するとエイブリーは少し黙っていた後、ポツリポツリと喋りだした。
「ーーー私、今まで人間をすごく嫌っていました。恨んでいました。家族の、エルフの仇ですし・・・」
「・・・」
エイブリーが真剣に話し始めたので俺は黙って話を聞く事にした。
「けど、神様にこの世界に連れてきてもらって、分かったんです。確かに、この世界は私のいた世界と比べれば平和です。けれど、この世界にはこの世界の危険がありました」
「・・・そうだね」
「私は一瞬こう思いました。『どの世界の人間も、危険だ』って。私はどの世界に逃げても、人間に襲われると。そう考えました」
「でも、今目の前にいる『生明 圭太郎さん』は優しかったんです。初めて、人間が私に優しくしてくれたんです。そして、人間から・・・圭太郎さんから、『エルフと変わらない優しさ』を感じました」
「エイブリー・・・」
「だから、私ーーー決めたんです。例えこの世界の人間がみんな私の敵だったとしても、この人だけは・・・圭太郎さんだけは信じてみようって」
エイブリーの言葉につっかかりが出始めて、先程までとは様子が違うようだ。床に寝ていた俺は自然と布団を這い出て起き上がった。

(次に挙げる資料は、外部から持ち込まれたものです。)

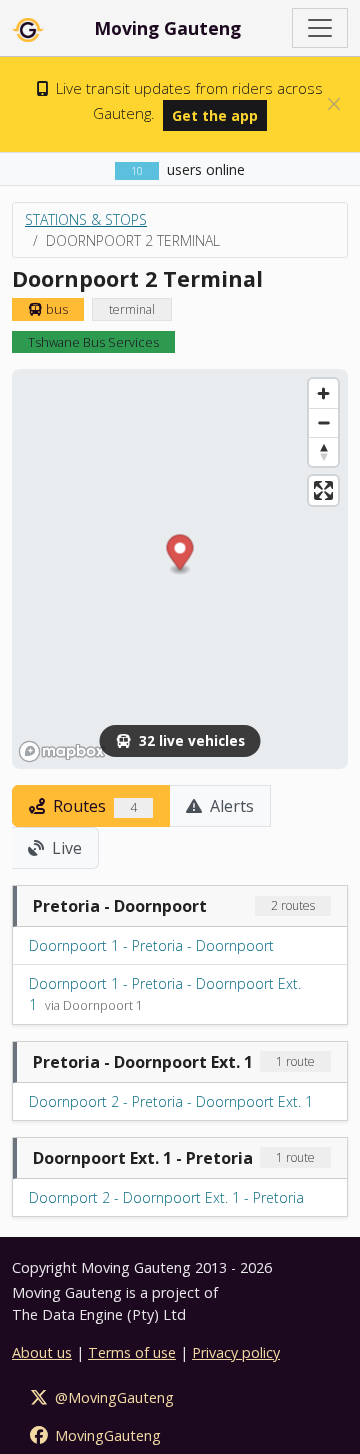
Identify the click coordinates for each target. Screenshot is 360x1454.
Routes (93, 806)
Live (65, 848)
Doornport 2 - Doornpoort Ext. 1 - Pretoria (166, 1197)
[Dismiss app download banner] (334, 104)
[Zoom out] (323, 422)
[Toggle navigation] (320, 28)
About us (42, 1352)
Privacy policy (236, 1352)
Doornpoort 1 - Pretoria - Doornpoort (151, 945)
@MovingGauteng (112, 1397)
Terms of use (132, 1352)
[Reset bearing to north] (323, 451)
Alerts (230, 806)
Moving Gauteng (167, 28)
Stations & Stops (86, 219)
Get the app (215, 115)
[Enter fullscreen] (323, 490)
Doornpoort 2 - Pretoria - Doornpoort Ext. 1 (171, 1101)
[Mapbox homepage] (62, 751)
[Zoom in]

「もう私には・・・信じられる人がーーー圭太郎さんしか、いないからっ・・・!」
大粒の涙で枕を濡らし、しゃっくりで上手く喋れない中エイブリーは必死に自分の言葉を紡いでいるようだった。
「エイブリー、俺、凄く嬉しいよ。エイブリーにそう言ってもらえて。口下手だから上手く言えないけど・・・俺は絶対にエイブリーを裏切ったりしない。どんな時でも、必ず君を助ける。だからこれからは、もっと俺を頼ってくれ。いつだって、君の期待に応えてみせるから・・・」
そう言ってエイブリーの頭に手を乗せると、彼女は初めて俺の目の前で声を上げて泣いた。小さい子供が親にすがる様に、延々と、ただひたすらに泣き続けた。
しばらくしてエイブリーは泣き止み、俺もあくびを我慢できなくなってきた。
「今日はもう遅い、寝よう」
エイブリーを離してベッドに寝かせ、俺も床に敷いた布団で眠りにつこうとする。が、服を引っ張られた。
「一緒に・・・寝てくれませんか?」
「え、いや、このベッド、シングルベッドだし・・・」
振り返ってエイブリーを見た瞬間、衝撃が体を突き抜ける。彼女は涙で潤んだ瞳でこちらを見つめていた。しかも上目使いで。意識してやっているわけではないのだろうが、天然物の上目使いは俺を折れさせるのに十分すぎる程の武器であった。
「・・・分かったよ。俺が壁側に寝るから」
「・・・はい」
その言葉を最後に喋らなくなったエイブリーは、俺の服を掴んで離さなかった。
(あああああぁぁぁぁぁ今になってめちゃくちゃ(現代日本語では表現不可)恥ずか死ぬるぅぅぅ!!)
後に俺の忘れられない記憶になるのは言うまでもない。
ーーー良い意味でも、悪い意味でも。